Lord President—In dealing with cases of this kind, I think, we start from the decision in the case of Cochrane v. Ewing, and if that is so, we may treat this case as if it had originated in the Court of Session, and consider what should be done with it.

Page: 65

It appears to me that the explanation of the nature of the cause which we have received shows that it is well adapted to trial before a judge, and we are also informed that a cognate case is now depending before one of the Judges of the Outer House.
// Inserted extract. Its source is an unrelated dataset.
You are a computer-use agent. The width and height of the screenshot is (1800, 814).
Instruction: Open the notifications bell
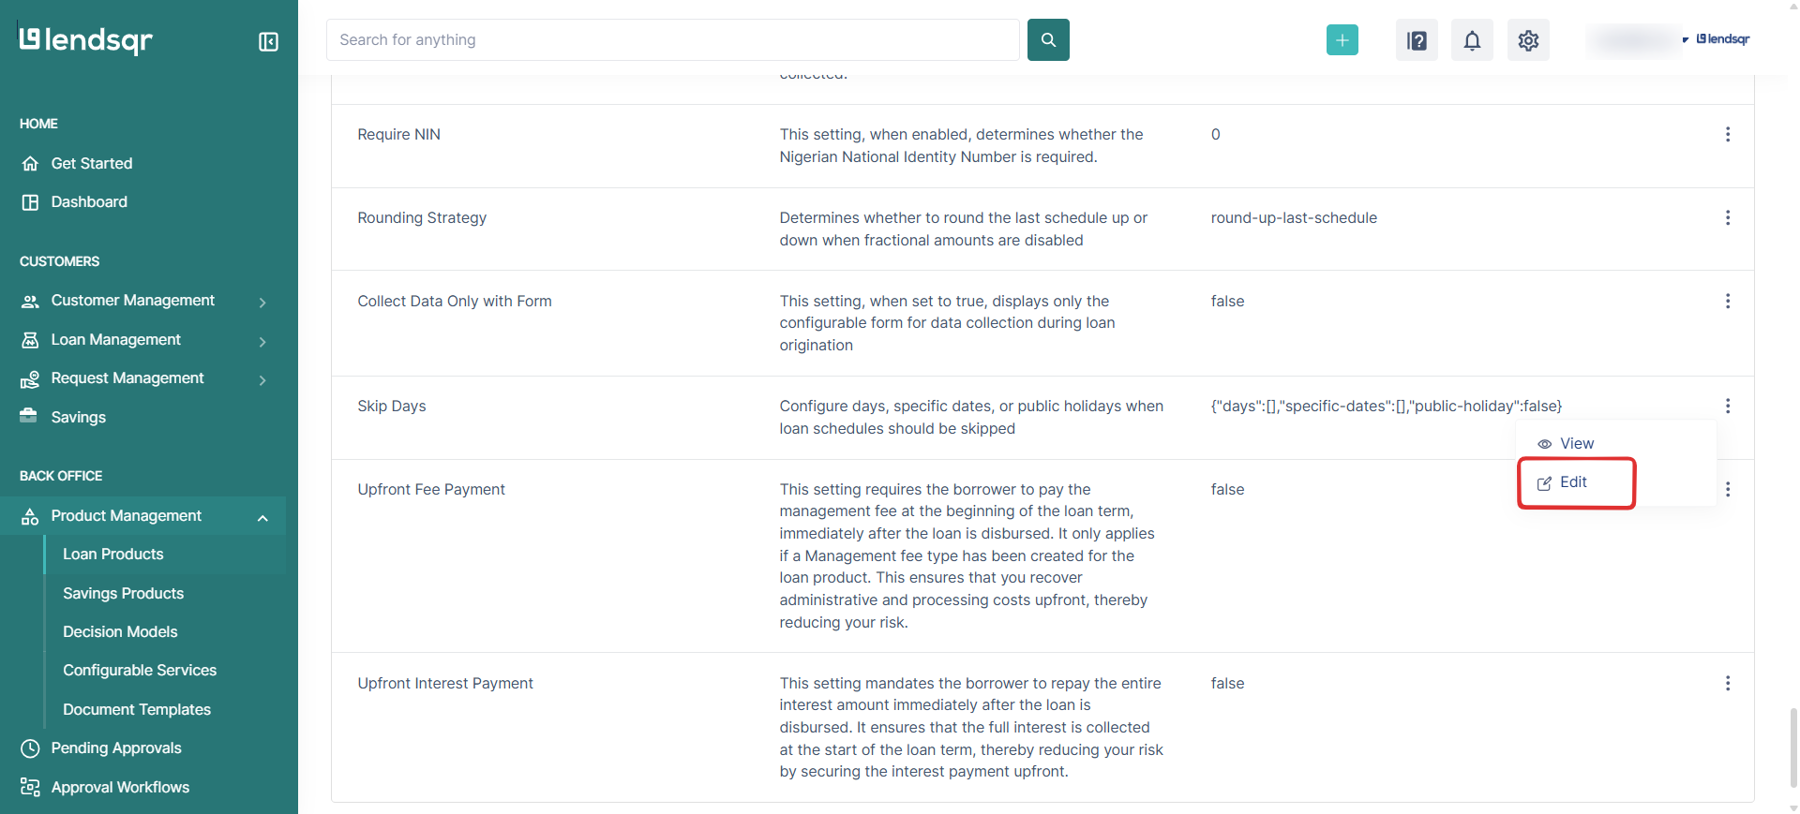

I therefore think that we should remit this case to the same Judge.

Lord Adam concurred.

Lord M'Laren—If this question were being argued for the first time, I should have doubted whether it was consistent with the policy of the statutes dealing with procedure to send a case back to the Sheriff after it has been removed here for trial, because it has always seemed to me that the policy of the Judicature Act and the Court of Session Act is to provide for a better distribution of business between this Court and the Courts below. Thus it is left open to any party to begin an action in the Sheriff Court irrespective of its value, but the other party is given power, if the value of the cause is over a certain amount, to remove it to this Court. I think the case of Cochrane v. Ewing recognises that the motive of the provision in the Judicature Act is to enable a party to remove a cause to this Court for trial here when its value is over a certain amount. But of course I do not say that it is incompetent to send a case back to the Sheriff, because that course has been followed by the Court in cases of small value. I think, however, that it is only exceptional cases which should be so treated, because to make a rule of doing so would be to give no effect to the right of appeal given by the statute.

Lord Kinnear concurred.

The Court remitted the case to Lord Low for proof.

Counsel:

Counsel for the Pursuers— Ure. Agents— J. & J. Ross, W.S.

Counsel for the Defenders— C. S. Dickson. Agent— F. J. Martin, W.S.